8. Common interview gotchas
| Question | Common wrong answer | Right answer |
|---|---|---|
| Loss not decreasing — first thing? | Try bigger model | Sanity-check: overfit one batch, inspect data, verify loss/label format |
| NaN appears at step 5000 — what? | Bad LR | Likely instability triggered by bad batch; gradient clip, BF16, restart |
| AUC = 0.99 — done? | Yes | Suspect leakage; check feature importance, train-test overlap |
| Model degrades in production — first check? | Retrain | Check input distribution shift first |
| Train loss low, val loss high — fix? | More layers | Overfitting: regularize, more data, smaller model |
loss.backward() raised NaN — where to look? | Loss | NaN can be from any earlier op; use set_detect_anomaly(True) |
| Gradient clip value? | "Some number" | 1.0 typical for transformers; tune for your task |
9. Eight most-asked debugging questions
- Loss is not decreasing — walk through your investigation. (Overfit one batch; verify loss; check LR; inspect data.)

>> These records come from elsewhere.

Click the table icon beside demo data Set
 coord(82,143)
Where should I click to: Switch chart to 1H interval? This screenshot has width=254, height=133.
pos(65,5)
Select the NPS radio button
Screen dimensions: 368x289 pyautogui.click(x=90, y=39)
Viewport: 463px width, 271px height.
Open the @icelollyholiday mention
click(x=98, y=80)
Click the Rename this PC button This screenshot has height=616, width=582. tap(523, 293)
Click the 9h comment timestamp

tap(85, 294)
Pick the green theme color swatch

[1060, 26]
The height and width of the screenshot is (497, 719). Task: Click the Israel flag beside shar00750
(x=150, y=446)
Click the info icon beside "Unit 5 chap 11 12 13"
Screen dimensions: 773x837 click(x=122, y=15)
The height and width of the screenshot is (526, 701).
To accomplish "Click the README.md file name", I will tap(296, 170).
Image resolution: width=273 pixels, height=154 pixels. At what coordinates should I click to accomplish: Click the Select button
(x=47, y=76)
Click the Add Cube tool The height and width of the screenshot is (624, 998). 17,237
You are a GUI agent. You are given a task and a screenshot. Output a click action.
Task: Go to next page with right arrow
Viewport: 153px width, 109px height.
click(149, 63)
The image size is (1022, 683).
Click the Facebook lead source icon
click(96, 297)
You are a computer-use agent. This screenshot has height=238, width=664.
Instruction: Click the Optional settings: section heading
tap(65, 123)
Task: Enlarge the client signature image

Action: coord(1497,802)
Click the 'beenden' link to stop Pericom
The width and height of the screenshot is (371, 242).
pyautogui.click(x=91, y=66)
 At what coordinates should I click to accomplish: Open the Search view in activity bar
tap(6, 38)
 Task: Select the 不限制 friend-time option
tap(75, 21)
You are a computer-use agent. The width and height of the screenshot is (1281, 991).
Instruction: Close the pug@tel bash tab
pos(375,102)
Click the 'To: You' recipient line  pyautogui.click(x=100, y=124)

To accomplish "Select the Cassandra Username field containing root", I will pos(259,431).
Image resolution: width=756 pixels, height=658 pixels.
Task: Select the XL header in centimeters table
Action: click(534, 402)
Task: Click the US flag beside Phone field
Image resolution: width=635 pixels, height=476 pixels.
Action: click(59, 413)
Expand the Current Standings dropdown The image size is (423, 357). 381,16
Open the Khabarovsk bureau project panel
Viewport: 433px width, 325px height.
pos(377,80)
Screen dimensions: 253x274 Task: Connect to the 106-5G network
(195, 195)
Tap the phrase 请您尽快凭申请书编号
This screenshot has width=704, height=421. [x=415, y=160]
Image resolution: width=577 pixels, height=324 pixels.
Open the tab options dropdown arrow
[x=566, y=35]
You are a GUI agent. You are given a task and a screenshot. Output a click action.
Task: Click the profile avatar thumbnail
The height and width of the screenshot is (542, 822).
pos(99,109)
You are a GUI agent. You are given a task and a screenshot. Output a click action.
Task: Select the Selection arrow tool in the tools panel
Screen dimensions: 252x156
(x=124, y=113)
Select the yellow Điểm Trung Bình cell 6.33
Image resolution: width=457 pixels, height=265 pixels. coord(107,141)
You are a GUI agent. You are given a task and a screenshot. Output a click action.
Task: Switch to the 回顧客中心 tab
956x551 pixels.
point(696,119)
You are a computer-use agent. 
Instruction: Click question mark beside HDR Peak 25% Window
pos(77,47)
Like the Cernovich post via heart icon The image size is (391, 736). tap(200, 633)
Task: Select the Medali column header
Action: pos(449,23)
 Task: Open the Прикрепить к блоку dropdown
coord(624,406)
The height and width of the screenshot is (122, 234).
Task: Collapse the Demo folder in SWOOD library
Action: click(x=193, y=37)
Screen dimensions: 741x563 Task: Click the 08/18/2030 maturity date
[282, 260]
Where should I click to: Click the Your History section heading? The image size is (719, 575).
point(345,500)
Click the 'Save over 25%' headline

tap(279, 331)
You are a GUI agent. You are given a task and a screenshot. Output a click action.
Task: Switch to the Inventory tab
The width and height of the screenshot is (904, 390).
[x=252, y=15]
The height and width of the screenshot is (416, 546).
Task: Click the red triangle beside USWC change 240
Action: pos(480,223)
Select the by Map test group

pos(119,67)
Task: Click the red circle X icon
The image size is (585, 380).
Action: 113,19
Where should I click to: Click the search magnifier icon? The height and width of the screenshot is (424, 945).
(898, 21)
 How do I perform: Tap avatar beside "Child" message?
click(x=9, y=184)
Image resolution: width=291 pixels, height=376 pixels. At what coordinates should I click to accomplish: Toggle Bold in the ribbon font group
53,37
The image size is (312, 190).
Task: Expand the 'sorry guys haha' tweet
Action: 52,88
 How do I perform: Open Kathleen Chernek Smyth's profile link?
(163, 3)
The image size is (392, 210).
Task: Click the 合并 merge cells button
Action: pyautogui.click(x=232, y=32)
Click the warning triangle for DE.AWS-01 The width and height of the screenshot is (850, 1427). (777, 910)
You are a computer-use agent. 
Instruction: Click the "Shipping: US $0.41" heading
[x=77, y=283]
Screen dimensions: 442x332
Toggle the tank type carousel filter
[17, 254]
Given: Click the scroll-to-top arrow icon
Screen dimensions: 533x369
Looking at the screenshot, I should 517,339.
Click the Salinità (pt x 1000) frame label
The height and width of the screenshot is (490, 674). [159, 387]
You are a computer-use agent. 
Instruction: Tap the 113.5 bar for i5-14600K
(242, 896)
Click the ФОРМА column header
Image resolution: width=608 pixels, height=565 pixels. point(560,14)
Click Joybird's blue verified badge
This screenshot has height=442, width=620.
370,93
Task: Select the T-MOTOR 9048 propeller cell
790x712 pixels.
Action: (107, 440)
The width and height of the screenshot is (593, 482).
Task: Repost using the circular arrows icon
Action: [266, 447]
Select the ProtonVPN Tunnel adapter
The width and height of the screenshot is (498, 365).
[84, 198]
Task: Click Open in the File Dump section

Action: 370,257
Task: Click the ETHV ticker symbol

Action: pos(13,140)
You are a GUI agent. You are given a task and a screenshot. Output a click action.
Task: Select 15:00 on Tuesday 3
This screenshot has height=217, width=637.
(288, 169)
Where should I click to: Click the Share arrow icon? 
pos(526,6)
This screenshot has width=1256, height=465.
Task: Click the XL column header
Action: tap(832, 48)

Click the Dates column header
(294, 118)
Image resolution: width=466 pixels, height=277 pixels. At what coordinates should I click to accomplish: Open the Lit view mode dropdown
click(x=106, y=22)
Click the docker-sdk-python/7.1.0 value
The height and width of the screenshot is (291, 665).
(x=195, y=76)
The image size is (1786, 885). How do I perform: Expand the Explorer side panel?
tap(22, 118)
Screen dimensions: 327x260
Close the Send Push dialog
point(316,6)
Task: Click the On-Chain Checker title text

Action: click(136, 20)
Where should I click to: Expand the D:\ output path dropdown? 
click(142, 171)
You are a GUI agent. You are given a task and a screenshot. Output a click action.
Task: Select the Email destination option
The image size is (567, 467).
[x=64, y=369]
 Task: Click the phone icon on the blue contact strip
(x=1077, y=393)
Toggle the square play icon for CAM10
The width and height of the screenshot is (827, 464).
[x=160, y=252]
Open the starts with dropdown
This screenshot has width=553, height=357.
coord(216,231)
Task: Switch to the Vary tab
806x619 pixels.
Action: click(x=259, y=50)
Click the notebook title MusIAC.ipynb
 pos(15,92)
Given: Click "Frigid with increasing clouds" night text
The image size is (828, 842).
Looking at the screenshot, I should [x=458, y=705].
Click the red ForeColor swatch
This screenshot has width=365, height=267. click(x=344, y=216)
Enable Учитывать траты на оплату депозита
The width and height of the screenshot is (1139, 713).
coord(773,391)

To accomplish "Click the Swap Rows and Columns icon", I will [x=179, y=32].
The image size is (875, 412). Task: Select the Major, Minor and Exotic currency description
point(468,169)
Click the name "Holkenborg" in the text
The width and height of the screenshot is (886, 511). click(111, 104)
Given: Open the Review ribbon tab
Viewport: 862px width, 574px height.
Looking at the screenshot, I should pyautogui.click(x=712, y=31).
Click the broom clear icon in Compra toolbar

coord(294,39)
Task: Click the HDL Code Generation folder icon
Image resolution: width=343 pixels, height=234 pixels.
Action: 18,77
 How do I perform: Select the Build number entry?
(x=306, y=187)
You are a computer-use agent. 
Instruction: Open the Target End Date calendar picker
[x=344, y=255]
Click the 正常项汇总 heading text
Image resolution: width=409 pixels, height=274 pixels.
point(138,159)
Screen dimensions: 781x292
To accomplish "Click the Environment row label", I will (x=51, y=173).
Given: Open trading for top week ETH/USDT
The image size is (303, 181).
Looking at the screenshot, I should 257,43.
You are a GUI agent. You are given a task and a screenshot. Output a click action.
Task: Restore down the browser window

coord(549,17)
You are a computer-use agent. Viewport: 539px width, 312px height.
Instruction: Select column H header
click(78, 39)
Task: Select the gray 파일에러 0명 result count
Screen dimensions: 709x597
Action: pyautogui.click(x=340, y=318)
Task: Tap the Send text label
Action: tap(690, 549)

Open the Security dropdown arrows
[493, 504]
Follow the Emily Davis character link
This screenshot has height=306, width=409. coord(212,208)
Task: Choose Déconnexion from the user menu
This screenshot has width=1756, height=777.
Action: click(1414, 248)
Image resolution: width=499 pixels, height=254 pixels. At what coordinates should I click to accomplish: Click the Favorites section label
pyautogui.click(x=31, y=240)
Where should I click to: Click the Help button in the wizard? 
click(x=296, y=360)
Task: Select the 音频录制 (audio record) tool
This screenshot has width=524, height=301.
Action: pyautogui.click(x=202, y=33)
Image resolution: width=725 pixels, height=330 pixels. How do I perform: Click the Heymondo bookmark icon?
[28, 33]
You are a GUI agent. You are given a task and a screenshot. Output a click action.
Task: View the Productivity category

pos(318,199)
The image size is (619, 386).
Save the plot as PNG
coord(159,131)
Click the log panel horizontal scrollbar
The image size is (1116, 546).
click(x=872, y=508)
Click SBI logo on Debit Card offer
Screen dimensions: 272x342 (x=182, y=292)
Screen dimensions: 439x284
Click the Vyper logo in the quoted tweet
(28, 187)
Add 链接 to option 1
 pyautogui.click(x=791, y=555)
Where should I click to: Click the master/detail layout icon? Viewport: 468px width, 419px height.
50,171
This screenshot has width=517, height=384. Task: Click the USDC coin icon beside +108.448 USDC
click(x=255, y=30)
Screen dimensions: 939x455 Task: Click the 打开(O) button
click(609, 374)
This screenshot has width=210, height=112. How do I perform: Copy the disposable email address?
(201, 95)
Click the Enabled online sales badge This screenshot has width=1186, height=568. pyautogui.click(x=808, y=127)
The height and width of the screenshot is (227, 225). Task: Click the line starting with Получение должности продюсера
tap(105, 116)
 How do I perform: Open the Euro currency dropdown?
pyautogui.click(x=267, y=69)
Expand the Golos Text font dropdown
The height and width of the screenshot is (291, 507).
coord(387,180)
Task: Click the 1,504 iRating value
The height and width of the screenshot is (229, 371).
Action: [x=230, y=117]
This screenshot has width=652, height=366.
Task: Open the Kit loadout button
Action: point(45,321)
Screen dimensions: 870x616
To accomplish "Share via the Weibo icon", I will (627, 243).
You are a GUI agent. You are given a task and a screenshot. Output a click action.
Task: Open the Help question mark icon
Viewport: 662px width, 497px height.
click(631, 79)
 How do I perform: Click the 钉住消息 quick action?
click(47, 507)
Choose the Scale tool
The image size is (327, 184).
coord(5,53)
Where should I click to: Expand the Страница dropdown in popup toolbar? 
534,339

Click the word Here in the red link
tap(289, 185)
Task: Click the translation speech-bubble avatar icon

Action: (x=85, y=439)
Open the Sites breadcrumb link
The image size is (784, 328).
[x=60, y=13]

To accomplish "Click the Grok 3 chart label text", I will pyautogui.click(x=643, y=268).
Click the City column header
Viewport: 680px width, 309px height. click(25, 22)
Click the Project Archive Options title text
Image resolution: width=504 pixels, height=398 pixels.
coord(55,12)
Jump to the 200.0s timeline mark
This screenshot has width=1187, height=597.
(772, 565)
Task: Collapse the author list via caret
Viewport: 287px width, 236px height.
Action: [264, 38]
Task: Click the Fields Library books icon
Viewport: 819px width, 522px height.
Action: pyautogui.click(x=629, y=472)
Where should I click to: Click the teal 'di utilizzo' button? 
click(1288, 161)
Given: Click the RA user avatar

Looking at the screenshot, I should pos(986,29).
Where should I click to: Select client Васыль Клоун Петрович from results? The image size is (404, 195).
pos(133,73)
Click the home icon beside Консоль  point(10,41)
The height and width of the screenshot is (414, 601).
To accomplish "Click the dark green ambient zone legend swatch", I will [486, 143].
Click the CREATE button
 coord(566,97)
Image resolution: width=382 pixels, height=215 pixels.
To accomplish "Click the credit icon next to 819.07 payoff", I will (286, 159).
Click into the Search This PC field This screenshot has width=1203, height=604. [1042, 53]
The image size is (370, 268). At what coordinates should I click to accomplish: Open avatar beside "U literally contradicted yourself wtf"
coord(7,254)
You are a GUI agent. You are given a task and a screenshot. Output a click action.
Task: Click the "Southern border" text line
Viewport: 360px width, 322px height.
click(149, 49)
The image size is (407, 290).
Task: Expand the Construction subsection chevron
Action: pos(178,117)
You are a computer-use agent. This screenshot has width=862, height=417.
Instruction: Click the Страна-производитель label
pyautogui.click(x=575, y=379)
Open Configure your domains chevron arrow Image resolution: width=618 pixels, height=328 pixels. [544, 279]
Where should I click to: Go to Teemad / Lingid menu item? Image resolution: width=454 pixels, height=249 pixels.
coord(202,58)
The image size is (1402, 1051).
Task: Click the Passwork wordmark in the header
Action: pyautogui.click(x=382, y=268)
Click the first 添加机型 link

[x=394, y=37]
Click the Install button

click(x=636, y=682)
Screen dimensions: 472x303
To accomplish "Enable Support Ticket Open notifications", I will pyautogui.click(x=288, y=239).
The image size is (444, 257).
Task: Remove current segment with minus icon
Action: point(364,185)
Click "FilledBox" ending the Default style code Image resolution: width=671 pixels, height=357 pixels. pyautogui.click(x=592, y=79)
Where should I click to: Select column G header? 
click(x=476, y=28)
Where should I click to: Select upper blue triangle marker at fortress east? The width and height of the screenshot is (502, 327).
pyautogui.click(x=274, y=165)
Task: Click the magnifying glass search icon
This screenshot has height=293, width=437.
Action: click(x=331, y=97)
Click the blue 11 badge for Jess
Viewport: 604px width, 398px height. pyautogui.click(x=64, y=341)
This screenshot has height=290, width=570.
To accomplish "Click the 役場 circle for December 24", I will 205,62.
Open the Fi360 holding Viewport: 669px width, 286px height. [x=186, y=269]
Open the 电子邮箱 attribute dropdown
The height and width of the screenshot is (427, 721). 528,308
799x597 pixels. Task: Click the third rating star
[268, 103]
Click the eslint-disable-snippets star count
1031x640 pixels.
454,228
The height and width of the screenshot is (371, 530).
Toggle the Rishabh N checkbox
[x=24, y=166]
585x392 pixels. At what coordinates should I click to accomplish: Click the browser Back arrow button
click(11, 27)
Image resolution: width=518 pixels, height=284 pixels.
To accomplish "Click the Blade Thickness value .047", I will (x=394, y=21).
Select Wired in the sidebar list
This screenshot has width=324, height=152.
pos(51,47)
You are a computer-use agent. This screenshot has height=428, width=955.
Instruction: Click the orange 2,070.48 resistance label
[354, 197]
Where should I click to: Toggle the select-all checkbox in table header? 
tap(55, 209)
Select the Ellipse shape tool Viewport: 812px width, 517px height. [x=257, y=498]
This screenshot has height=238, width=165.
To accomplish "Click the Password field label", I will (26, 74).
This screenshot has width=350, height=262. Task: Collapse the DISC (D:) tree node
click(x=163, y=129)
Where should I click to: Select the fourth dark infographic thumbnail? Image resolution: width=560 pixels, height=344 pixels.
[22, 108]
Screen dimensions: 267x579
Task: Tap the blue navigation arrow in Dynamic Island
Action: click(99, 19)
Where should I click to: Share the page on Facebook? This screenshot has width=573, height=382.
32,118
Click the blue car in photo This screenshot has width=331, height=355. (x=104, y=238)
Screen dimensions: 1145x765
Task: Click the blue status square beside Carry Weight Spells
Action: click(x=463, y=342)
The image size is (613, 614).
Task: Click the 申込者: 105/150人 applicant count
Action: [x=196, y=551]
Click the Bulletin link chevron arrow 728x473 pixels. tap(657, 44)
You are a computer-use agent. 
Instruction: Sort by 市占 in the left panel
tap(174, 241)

- NaN gradient — what's your debugging process? (When did it appear; FP16/overflow; inf in attention; gradient clip; restart from checkpoint.)
- Train accuracy 99%, test 60% — what's wrong? (Severe overfit. Or leakage in train. Or distribution mismatch.)
- Offline AUC 0.95, online accuracy bad — what to check? (Position bias, distribution shift, label time leakage, counterfactual issue.)
- Model regressed in production — investigation. (Rollback first. Then: data, features, infra, drift.)
- Implement gradient checking for a custom layer. (Numerical: .)
- What does a flat loss curve mean? (LR issue; warmup not finished; frozen weights; phase transition pending.)
- What sanity checks before training? (Overfit one batch; tiny dataset to 99%; inspect data.)
10. Drill plan
- For each common loss-curve pattern (flat, exploding, val-train gap), recite cause + diagnostic + fix.
- For NaN: list 5 causes and the corresponding fix.
- For leakage: code the "fit scaler before split" bug and the corrected version.
- Practice the "overfit one batch" sanity check on a real model.
- Time yourself: 5 min to outline a debugging investigation given a vague problem.
11. Further reading
- Karpathy, A Recipe for Training Neural Networks (2019 blog) — the canonical practical guide.
- Goodfellow, Bengio, Courville, Deep Learning, ch. 11 — practical methodology.
- Smith (2018), A disciplined approach to neural network hyperparameters.
- Andrej Karpathy's tweets and lectures on debugging (timeless).
- Hidden Technical Debt in ML Systems (Sculley et al. 2015) — production-side issues.